El arte moderno, un instrumento de la OEA

Sede de la OEA en Washington. (imagen tomada de es.123rf.com).

 

Con la premisa de construir un arte global y no nacional, que respondiera a las necesidades del arte moderno y evidentemente a las políticas estadounidenses de expansionismo con la cultura como instrumento estratégico, es como se fundan los primeros dos museos de arte moderno en América Latina. En 1959 en Cartagena y 1960 en Barranquilla, Colombia.

Bajo la dirección del cubano José Gómez Sicre al frente del Departamento de Artes Visuales de la Organización de Estados Americanos (OEA) y con sus criterios personales perfectamente alineados a las directrices creadas, con respecto al arte, por la Agencia Central de Inteligencia (CIA) y el Departamento de Estado, las políticas de ambos museos fueron muy claras: nada de nacionalismo, historia, memoria, artesanía, costumbres, tradiciones o figuración alguna.

¿Por qué tanta “generosidad” de parte de la OEA y su antecedente la Panamerican Union? ¿Por qué defender a toda costa un arte no figurativo y completamente apolítico? Las escuelas de arte que respondían a la idiosincrasia de los pueblos, a su memoria, a su historia y a su identidad representaban un obstáculo para la creación de un arte global y hegemónico que funcionara como instrumento de manipulación de los pueblos, un instrumento para el neocolonialismo. Desde entonces hace ya más de setenta años, la guerra no declarada sobre el arte moderno y contemporáneo y la función social del arte se viene instrumentando.

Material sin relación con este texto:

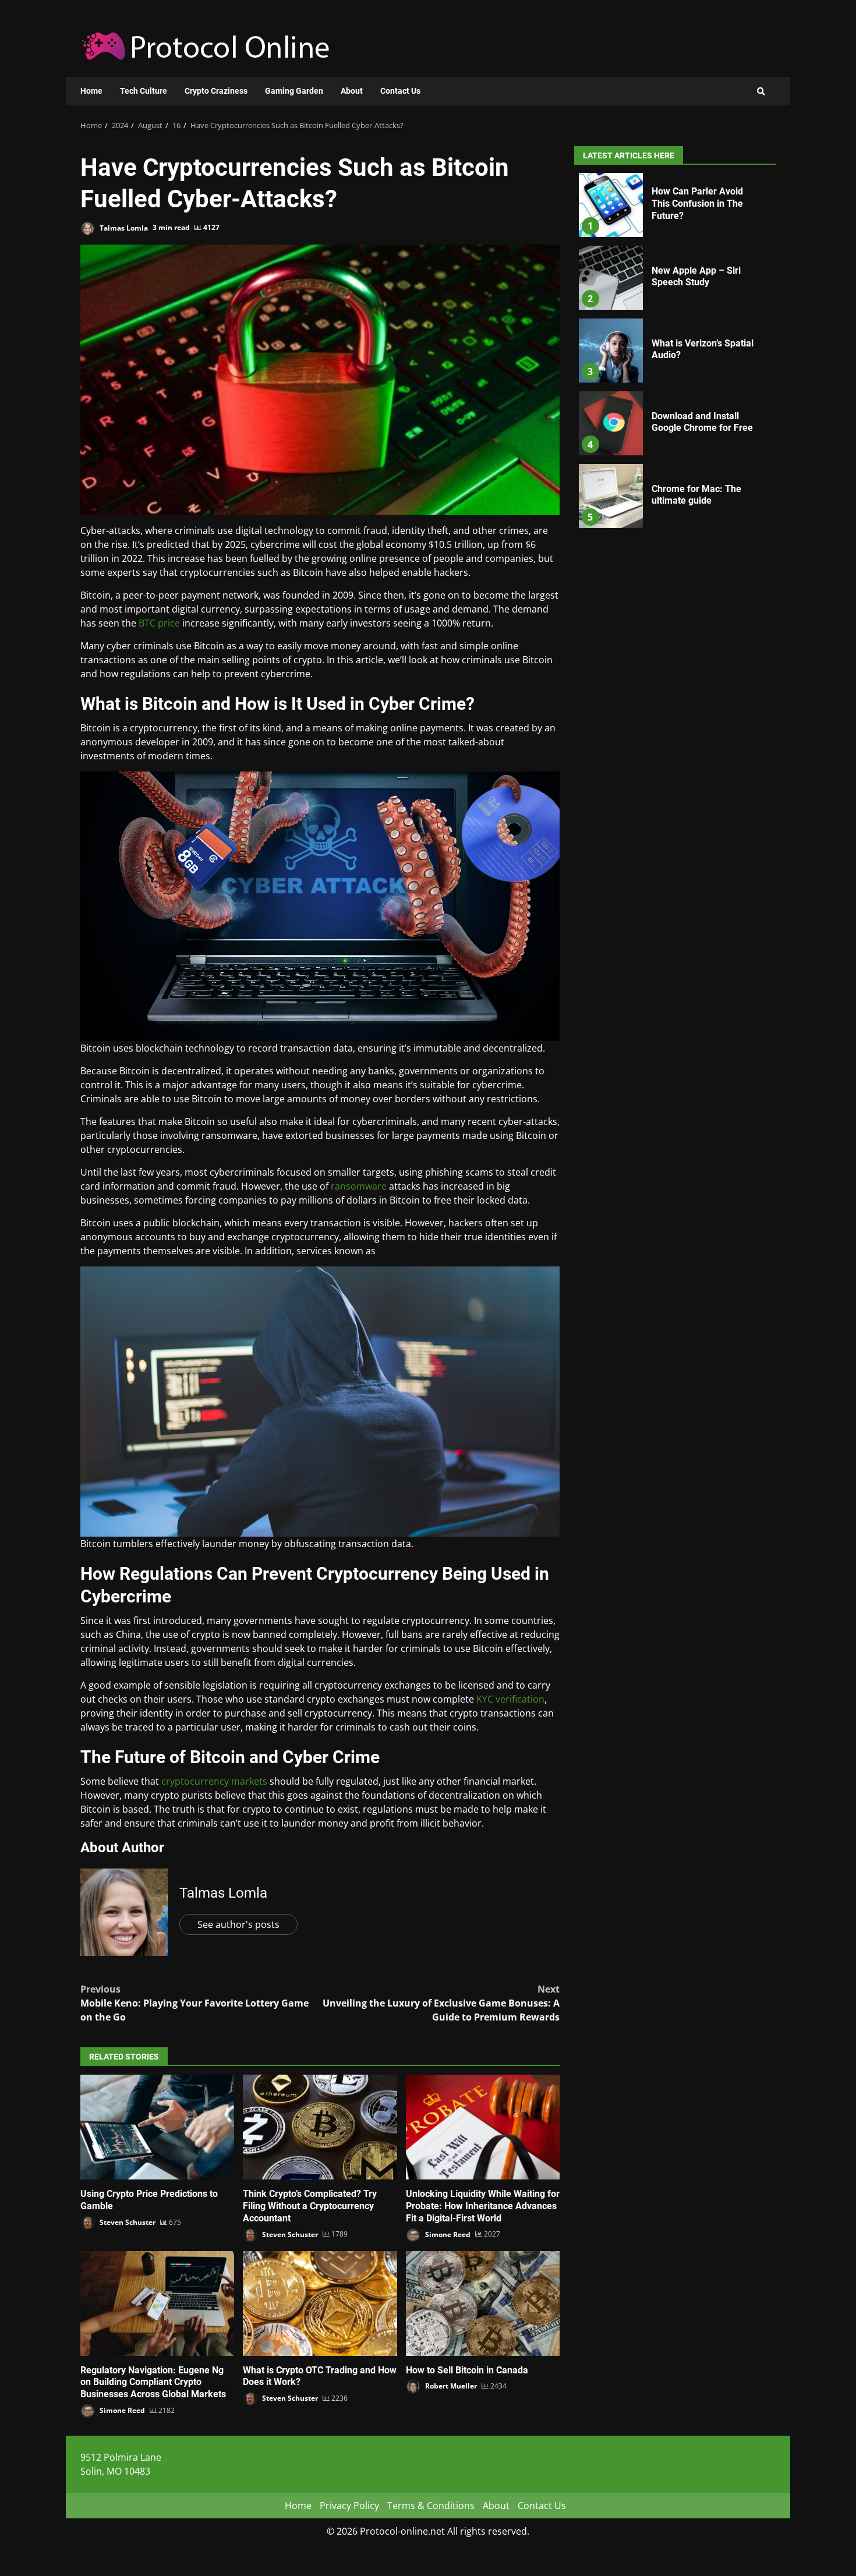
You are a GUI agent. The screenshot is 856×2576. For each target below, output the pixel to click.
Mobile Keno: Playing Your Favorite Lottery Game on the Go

Hoy, el arte contemporáneo insiste en alinearse al poder hegemónico dejando fuera cualquier otra forma de representación, de creación, de pensamiento y hasta de construcción que no responda a estos lineamientos, poniendo en jaque uno de los elementos más inherentes a la cultura de los pueblos: su arte.

Estados Unidos necesitaba en aquellos tiempos de la Guerra Fría, dar a conocer e impulsar una supuesta cultura estadounidense al resto del mundo, al final una cultura sustentada en el plagio y exterminio de la cultura de otros pueblos y atraer también a los artistas latinoamericanos que ya habían sido influenciados por las vanguardias europeas y que ahora eran deslumbrados por las cuentas de vidrio y el fiasco del Expresionismo Abstracto norteamericano.

Entre los cómplices de Gómez Sicre estaba la crítica de arte de origen argentino, Martha Traba, quien ya se encontraba en Colombia promoviendo el modernismo. Ambos, acérrimos enemigos de la Escuela Mexicana de Pintura y el Muralismo. Pero más grave aún, ambos enemigos de la importancia y el papel del arte en las sociedades latinoamericanas que habían consolidado un arte netamente originario. Tal es el caso entre otros de México, Argentina, Perú y la misma Colombia. Sin embargo, estos mismos argumentos formaban parte de su propia tesis de que ya no se podía ni debía concebir una arte nacional sino más bien global.

Si bien la creación de estos dos museos tuvieron el acierto de abrir un espacio más para el arte y marcar una ruta para lo que se conoce como “arte latinoamericano” (concepto que algunos artistas e historiadores le atribuyen a Gómez Sicre), lo cierto es que las palabras coinciden con un arte henchido de identidad pero en la realidad el concepto significa todo lo contrario. Si existe un arte latinoamericano es precisamente por los vínculos identitarios entre nuestros pueblos y no por los valores creados por mercenarios al servicio del capitalismo.